2016-08-24

「ようこのようは太陽のよう!」

路線バスの車内、その頃はやっていたフレーズオタク友達同級生と叫んでいた。

「ようこのようはヨーダのよう!」

「ようこのようはヨード卵光のよう!」

今になってみれば何が面白いのかわからないが、あの時特有の何かが僕らのテンションを高みへと連れ去ろうとしていた。

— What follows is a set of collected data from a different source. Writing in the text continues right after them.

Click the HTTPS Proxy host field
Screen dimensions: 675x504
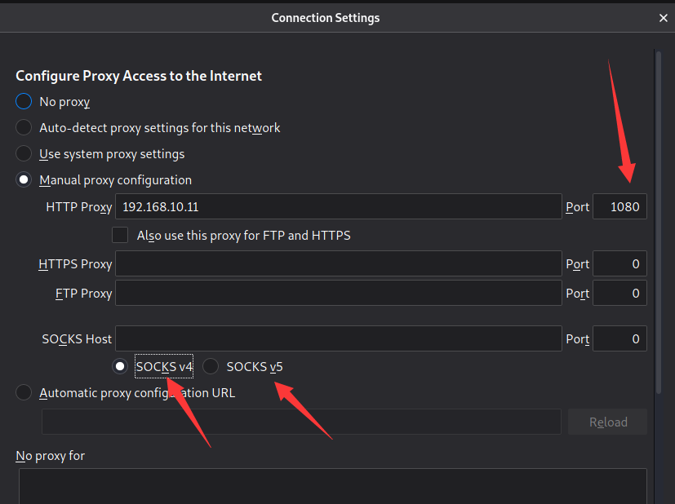pyautogui.click(x=338, y=264)
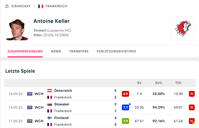Click the red 4.9 rating badge
This screenshot has width=199, height=128.
125,94
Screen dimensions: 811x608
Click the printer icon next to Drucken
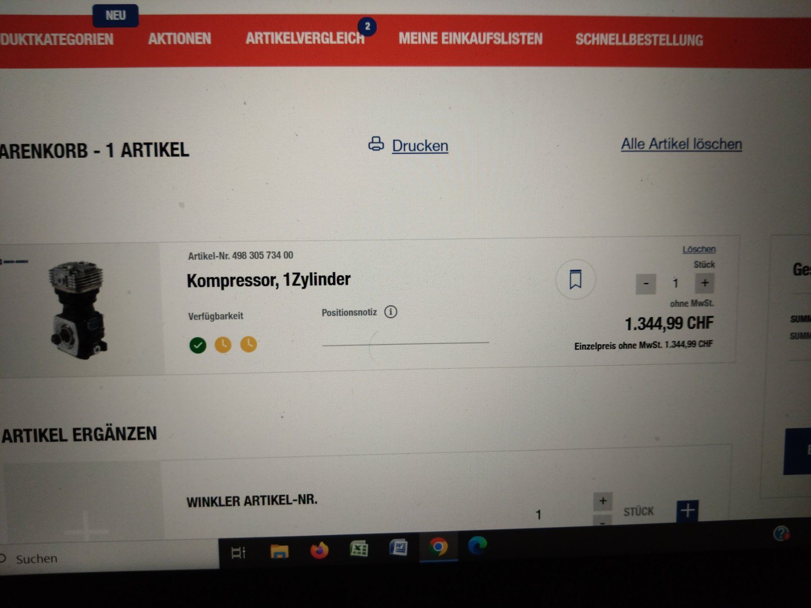(376, 144)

傍らでは、母親に連れられた5歳くらいの小さなむすめがそのやり取りを不思議そうな顔をしてみている。

お兄さんたちの面白さを見せてつけてやろう。

友人と言葉を交わしたわけではないが、お互いに何となくそう思ったのを感じ取ることができた我々は、表情や声色を変えながらさらにやりとりをエスカレートさせていった。

「ようこのようは父さん、、、妖気を感じます!のよう!」

「ようこのようは妖怪一反木綿のようばい!」

ちらちらと苛立つような視線を送り始める母親。次第にうつむいていくむすめ。

笑わせるまであと一息かとさらに力が入る我々。

「よぅこのよぅは妖術師ゲドゥのドゥ!」

「ムハハハハ!この世を破滅に導いてくれる!」

「そうはさせない!」

貴様きたろう!なにを小癪な!」

「くらえ!リモコン下駄!の、よう!」

「ようねーし!なんならドゥとかいっちゃったし!」

ここで停留所に到着。残念ながら親子はここで降りる様子。

とうとうむすめを笑わせることはできなかった。

すれ違いざま、むすめが母親に何かを聞いてることがわかった。

「ねぇ、妖術師ゲドゥってなに?」

その声色は明るくない。

「いいから早く行きなさい!」

小声ながらも叱りつけるような様子の母親

だって、ようこ聞いたことないんだもん!」

凍りつく車内。

太平洋より深く反省したひどく暑かった夏の日の思い出。

この場をお借りして、全世界のようこにお詫び申し上げたい。